[Target position rows]
▽

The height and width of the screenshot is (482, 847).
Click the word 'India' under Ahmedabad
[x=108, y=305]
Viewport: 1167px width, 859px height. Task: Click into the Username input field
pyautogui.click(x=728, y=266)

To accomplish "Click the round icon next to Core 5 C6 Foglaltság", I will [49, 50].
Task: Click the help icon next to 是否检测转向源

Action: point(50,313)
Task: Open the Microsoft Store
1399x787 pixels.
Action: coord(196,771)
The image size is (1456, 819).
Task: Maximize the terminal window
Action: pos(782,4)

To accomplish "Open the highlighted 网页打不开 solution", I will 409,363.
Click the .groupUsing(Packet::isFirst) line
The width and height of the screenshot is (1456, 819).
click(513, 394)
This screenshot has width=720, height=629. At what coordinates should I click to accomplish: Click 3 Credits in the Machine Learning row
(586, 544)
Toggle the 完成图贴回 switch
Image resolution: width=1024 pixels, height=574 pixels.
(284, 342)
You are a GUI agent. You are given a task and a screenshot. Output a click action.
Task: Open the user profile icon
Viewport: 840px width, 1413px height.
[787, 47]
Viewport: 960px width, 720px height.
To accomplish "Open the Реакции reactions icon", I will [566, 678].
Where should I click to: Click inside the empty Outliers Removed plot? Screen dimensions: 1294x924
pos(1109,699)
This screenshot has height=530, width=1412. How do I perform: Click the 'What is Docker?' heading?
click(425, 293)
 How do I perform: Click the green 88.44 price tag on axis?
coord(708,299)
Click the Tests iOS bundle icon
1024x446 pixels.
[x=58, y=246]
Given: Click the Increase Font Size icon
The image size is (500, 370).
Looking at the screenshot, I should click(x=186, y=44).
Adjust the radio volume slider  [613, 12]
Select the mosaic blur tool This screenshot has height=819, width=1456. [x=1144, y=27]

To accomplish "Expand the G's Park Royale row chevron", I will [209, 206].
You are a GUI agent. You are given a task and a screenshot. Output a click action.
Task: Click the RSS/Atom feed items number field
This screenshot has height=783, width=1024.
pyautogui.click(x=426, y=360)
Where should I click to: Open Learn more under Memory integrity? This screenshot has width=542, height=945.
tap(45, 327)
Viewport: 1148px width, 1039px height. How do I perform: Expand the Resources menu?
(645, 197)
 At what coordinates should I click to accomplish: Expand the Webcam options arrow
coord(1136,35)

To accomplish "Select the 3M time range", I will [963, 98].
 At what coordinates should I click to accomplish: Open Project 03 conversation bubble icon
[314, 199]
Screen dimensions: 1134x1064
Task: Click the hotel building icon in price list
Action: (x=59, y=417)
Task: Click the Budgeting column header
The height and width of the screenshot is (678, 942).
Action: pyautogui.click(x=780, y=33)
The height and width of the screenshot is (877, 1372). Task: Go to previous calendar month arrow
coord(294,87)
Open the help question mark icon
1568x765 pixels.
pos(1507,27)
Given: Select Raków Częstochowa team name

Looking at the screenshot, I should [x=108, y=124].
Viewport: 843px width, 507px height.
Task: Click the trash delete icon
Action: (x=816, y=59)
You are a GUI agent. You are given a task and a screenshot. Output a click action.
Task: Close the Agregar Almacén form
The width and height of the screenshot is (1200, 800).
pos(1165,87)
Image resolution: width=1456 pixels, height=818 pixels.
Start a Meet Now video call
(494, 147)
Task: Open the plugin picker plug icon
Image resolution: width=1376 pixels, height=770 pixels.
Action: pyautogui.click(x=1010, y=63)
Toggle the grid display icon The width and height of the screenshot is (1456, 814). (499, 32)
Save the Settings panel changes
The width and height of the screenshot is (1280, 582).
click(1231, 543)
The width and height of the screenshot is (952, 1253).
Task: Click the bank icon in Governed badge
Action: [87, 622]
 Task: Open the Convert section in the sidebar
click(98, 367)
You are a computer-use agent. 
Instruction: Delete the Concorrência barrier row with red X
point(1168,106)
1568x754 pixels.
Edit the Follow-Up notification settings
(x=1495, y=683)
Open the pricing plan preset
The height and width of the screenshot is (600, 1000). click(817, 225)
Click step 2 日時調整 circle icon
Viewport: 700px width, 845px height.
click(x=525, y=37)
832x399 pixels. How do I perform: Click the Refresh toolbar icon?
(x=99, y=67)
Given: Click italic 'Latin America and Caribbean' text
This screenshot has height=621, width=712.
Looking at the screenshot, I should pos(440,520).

△

* Exercise objective
Copy out every one of the rows above, word for word, with nothing changed.

* Problem solution
The height and width of the screenshot is (482, 847).
Click the word 'India' under Ahmedabad
[x=108, y=305]
Viewport: 1167px width, 859px height. Task: Click into the Username input field
pyautogui.click(x=728, y=266)

To accomplish "Click the round icon next to Core 5 C6 Foglaltság", I will [49, 50].
Task: Click the help icon next to 是否检测转向源

Action: point(50,313)
Task: Open the Microsoft Store
1399x787 pixels.
Action: coord(196,771)
The image size is (1456, 819).
Task: Maximize the terminal window
Action: pos(782,4)

To accomplish "Open the highlighted 网页打不开 solution", I will 409,363.
Click the .groupUsing(Packet::isFirst) line
The width and height of the screenshot is (1456, 819).
click(513, 394)
This screenshot has width=720, height=629. At what coordinates should I click to accomplish: Click 3 Credits in the Machine Learning row
(586, 544)
Toggle the 完成图贴回 switch
Image resolution: width=1024 pixels, height=574 pixels.
(284, 342)
You are a GUI agent. You are given a task and a screenshot. Output a click action.
Task: Open the user profile icon
Viewport: 840px width, 1413px height.
[787, 47]
Viewport: 960px width, 720px height.
To accomplish "Open the Реакции reactions icon", I will [566, 678].
Where should I click to: Click inside the empty Outliers Removed plot? Screen dimensions: 1294x924
pos(1109,699)
This screenshot has height=530, width=1412. How do I perform: Click the 'What is Docker?' heading?
click(425, 293)
 How do I perform: Click the green 88.44 price tag on axis?
coord(708,299)
Click the Tests iOS bundle icon
1024x446 pixels.
[x=58, y=246]
Given: Click the Increase Font Size icon
The image size is (500, 370).
Looking at the screenshot, I should click(x=186, y=44).
Adjust the radio volume slider  [613, 12]
Select the mosaic blur tool This screenshot has height=819, width=1456. [x=1144, y=27]

To accomplish "Expand the G's Park Royale row chevron", I will [209, 206].
You are a GUI agent. You are given a task and a screenshot. Output a click action.
Task: Click the RSS/Atom feed items number field
This screenshot has height=783, width=1024.
pyautogui.click(x=426, y=360)
Where should I click to: Open Learn more under Memory integrity? This screenshot has width=542, height=945.
tap(45, 327)
Viewport: 1148px width, 1039px height. How do I perform: Expand the Resources menu?
(645, 197)
 At what coordinates should I click to accomplish: Expand the Webcam options arrow
coord(1136,35)

To accomplish "Select the 3M time range", I will [963, 98].
 At what coordinates should I click to accomplish: Open Project 03 conversation bubble icon
[314, 199]
Screen dimensions: 1134x1064
Task: Click the hotel building icon in price list
Action: (x=59, y=417)
Task: Click the Budgeting column header
The height and width of the screenshot is (678, 942).
Action: pyautogui.click(x=780, y=33)
The height and width of the screenshot is (877, 1372). Task: Go to previous calendar month arrow
coord(294,87)
Open the help question mark icon
1568x765 pixels.
pos(1507,27)
Given: Select Raków Częstochowa team name

Looking at the screenshot, I should [x=108, y=124].
Viewport: 843px width, 507px height.
Task: Click the trash delete icon
Action: (x=816, y=59)
You are a GUI agent. You are given a task and a screenshot. Output a click action.
Task: Close the Agregar Almacén form
The width and height of the screenshot is (1200, 800).
pos(1165,87)
Image resolution: width=1456 pixels, height=818 pixels.
Start a Meet Now video call
(494, 147)
Task: Open the plugin picker plug icon
Image resolution: width=1376 pixels, height=770 pixels.
Action: pyautogui.click(x=1010, y=63)
Toggle the grid display icon The width and height of the screenshot is (1456, 814). (499, 32)
Save the Settings panel changes
The width and height of the screenshot is (1280, 582).
click(1231, 543)
The width and height of the screenshot is (952, 1253).
Task: Click the bank icon in Governed badge
Action: [87, 622]
 Task: Open the Convert section in the sidebar
click(98, 367)
You are a computer-use agent. 
Instruction: Delete the Concorrência barrier row with red X
point(1168,106)
1568x754 pixels.
Edit the Follow-Up notification settings
(x=1495, y=683)
Open the pricing plan preset
The height and width of the screenshot is (600, 1000). click(817, 225)
Click step 2 日時調整 circle icon
Viewport: 700px width, 845px height.
click(x=525, y=37)
832x399 pixels. How do I perform: Click the Refresh toolbar icon?
(x=99, y=67)
Given: Click italic 'Latin America and Caribbean' text
This screenshot has height=621, width=712.
Looking at the screenshot, I should pos(440,520).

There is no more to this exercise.